The National Association of State Boating Law Administrators, a national nonprofit organization that works to develop public policy for recreational boating safety, recently released its 2018 10 Most Wanted List of Recreational Boating Safety Improvements. The list is designed to increase awareness of, and support for, the most critical changes needed to reduce recreational boating accidents and save lives. Included are important mandates to increase life-jacket wear, reduce boating under the influence of alcohol and other drugs, and more.
No. 5 on the list is an item all of us who enjoy boating should try to help with: Address distracted boating and improper lookout.
National statistics from the past five years reveal that operator inattention and improper lookout, combined, accounted for between 22 and 24 percent of the total reported boating accidents annually, keeping them squarely among the top five primary contributing factors for each of those years. During that same period, they also combined to account for between 9 and 14 percent of boating-related fatalities annually.

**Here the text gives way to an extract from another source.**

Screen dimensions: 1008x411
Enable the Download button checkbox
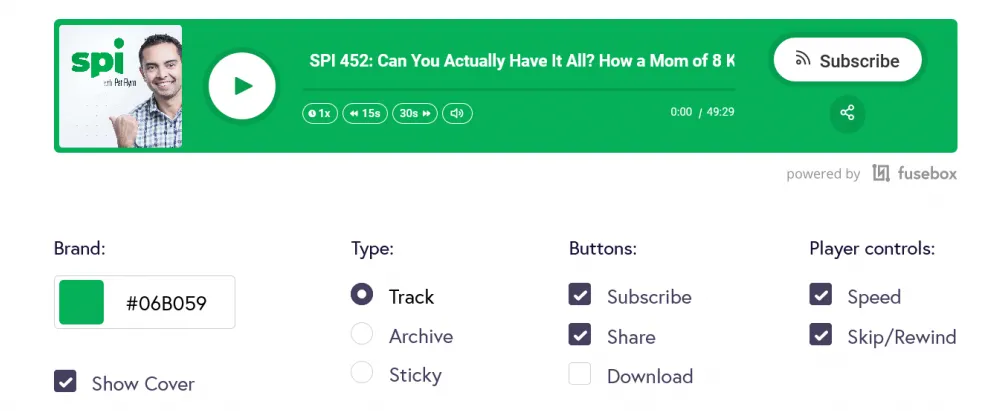click(579, 374)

Texting While Boating Part of the Problem
The Coast Guard describes operator inattention as “failure on the part of the operator to pay attention to the vessel, its occupants or the environment in which the vessel is operating.” Although it’s difficult to determine how many boating accidents actually happen as a result of boat operators or lookouts texting or otherwise using electronic devices such as cellphones, laptops and tablets, there’s little doubt that such activities are a big part of the problem. Rapid growth in the use of wireless devices wreaks havoc for operators of all types of vehicles, including boats.
“Cellphones are the primary communication device for many boaters,” said Ted Sensenbrenner, assistant director of boating safety for the BoatUS Foundation, a nonprofit group that represents recreational boaters. “So while [electronic devices are] important to all of us, we have to know how to use them wisely. If you’re texting from the helm, you’re likely not helming the boat.”
Unlike cars on highways, boats can approach from all directions, come in vastly different sizes and may move at very different rates of speed. If you use your smartphone or other electronic devices while onboard your craft, it’s extremely important that you be aware of the risks of distracted boating.
Sensenbrenner said boating’s unique stressors of sun, glare, wind, waves and vibration could increase the likelihood of problems. Research shows that hours of exposure to these things produce a kind of a fatigue, or “boater’s hypnosis,” which slows reaction time almost as much as if you were legally drunk. Adding alcohol multiplies the accident risk.
Additional Risk Factors
Texting while boating is only part of the problem. Reports indicate that many other activities can contribute to distracted boating accidents as well. These include eating/drinking, talking to passengers, reading (including maps) and adjusting the stereo or electronics.
Just a few moments of inattention caused by actions such as these can lead to injuries or even deaths when boats collide with other boats or unnoticed obstructions, or when a craft swamps or capsizes because the driver didn’t see big waves or wakes. You cannot operate a boat safely unless the task of operating the craft has your full attention. Any nondriving activity you engage in is a potential distraction and increases your risk of crashing.
With distractions more prevalent than ever — more than 150 billion text messages are sent in the U.S. every month, for example — how can you, and those you love, be safer? Here are a few tips from Safeco Insurance that apply to boat drivers, as well as drivers on the road.
Don’t use the phone. This includes texting, as well as talking, unless it’s an emergency. Even hands-free conversations can take your attention off the water or road.
Eat before you leave or after you get there. Scarfing down that burger with one hand on the wheel means your focus is divided, and you probably don’t have as much control over your boat or car as you should.
Know where you’re going. Nobody likes to be lost. But messing around with your boat or car’s GPS (or the maps app on your smartphone) while you’re moving can lead to something you’ll hate even more — an accident.
Talk to your family about safe boating and driving. Having a conversation with your spouse as he or she is driving a boat or car provides the perfect opportunity to say, “I’ll let you focus on what’s ahead; we can talk when we arrive at our destination.” And if you have young boaters or drivers in the household, be sure to have a conversation about their phones and other potential issues, such as their passengers — a key distraction for teens.
Watch for other distracted boaters and drivers. Just because you aren’t distracted doesn’t mean that others are focused on safely operating their boats or cars. Stay in control, and be vigilant. You’ll be ready to react when someone else makes the wrong move.
Distracted boating isn’t just “one of those things” that happens, like a mechanical failure that isn’t anyone’s fault. Distractions are 100-percent preventable, and by committing to avoiding distractions while you’re operating a boat, you’ll help make the water safer for everyone.